The 90 minute Scheme to C compiler (2004) [pdf] - networked
http://churchturing.org/y/90-min-scc.pdf
======
gabriel
I'm reading "Lisp in Small Pieces" by Christian Queinnec, which is a book that
incrementally builds a scheme interpreter with increasing functionality. I
could get away with using Guile to run the earlier examples, but by Chapter 3
I had to use one of the lisp interpreters that the author suggested in his
code repo
([https://pages.lip6.fr/Christian.Queinnec/Books/LiSP-2ndEditi...](https://pages.lip6.fr/Christian.Queinnec/Books/LiSP-2ndEdition-2006Dec11.tgz)).
I ended up settling on SCHEME->C and this presentation reminded me of this
project and associated work by Joel Bartlett. Checkout the debian code repo
(sudo apt-get install scheme2c scheme2c-doc) and the research report for the
project: *
[https://github.com/barak/scheme2c](https://github.com/barak/scheme2c) *
[http://www.hpl.hp.com/techreports/Compaq-
DEC/WRL-89-1.pdf](http://www.hpl.hp.com/techreports/Compaq-DEC/WRL-89-1.pdf)

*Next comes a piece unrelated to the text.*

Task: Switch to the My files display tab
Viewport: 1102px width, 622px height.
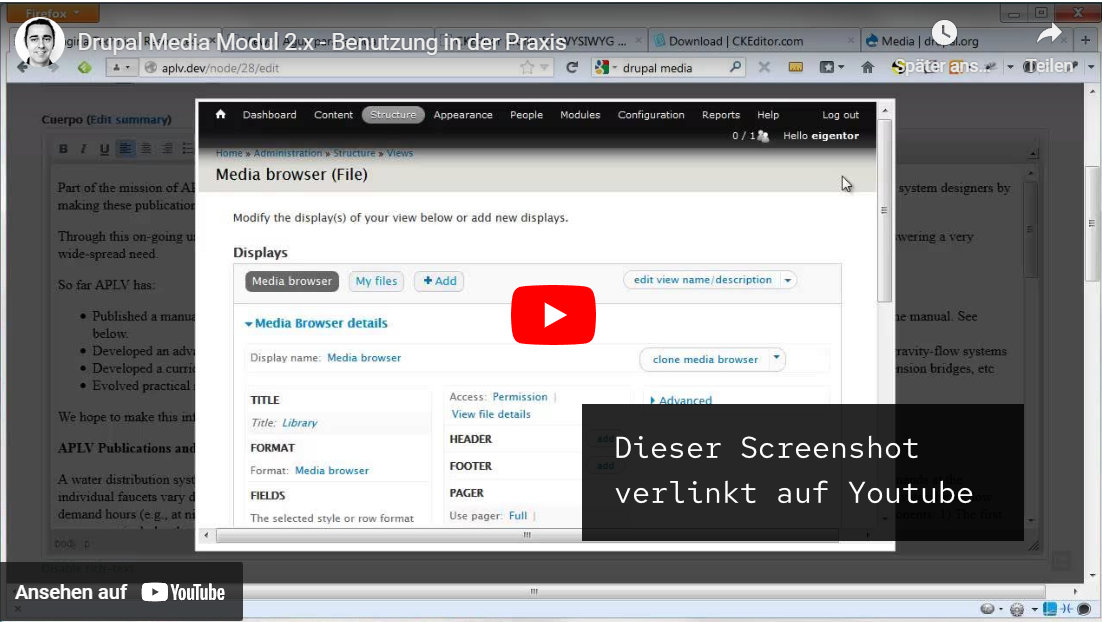Action: (x=376, y=281)
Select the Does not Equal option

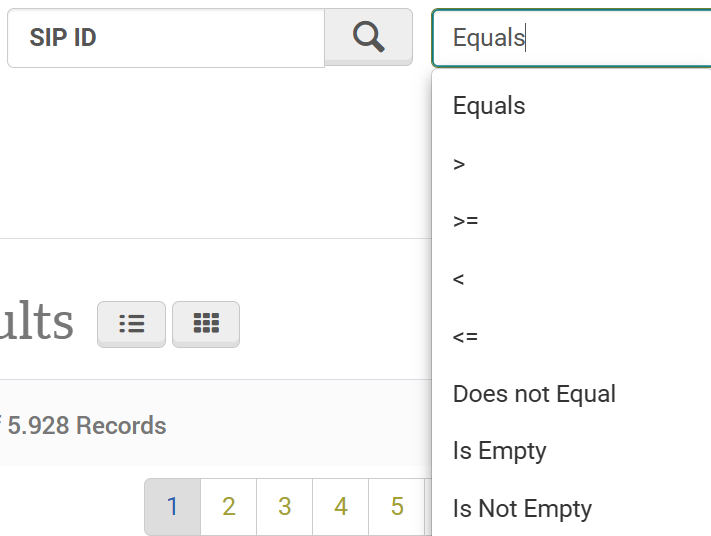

If this presentation appeals to you at all I highly recommend reading Lisp in
Small Pieces. It provides a great balance between implementation and theory
that you get something running in every chapter and lots of recommendations as
to where to go if you want more information.

I'm about half way through and I look forward to my 2-3 hours every night that
I spend on it.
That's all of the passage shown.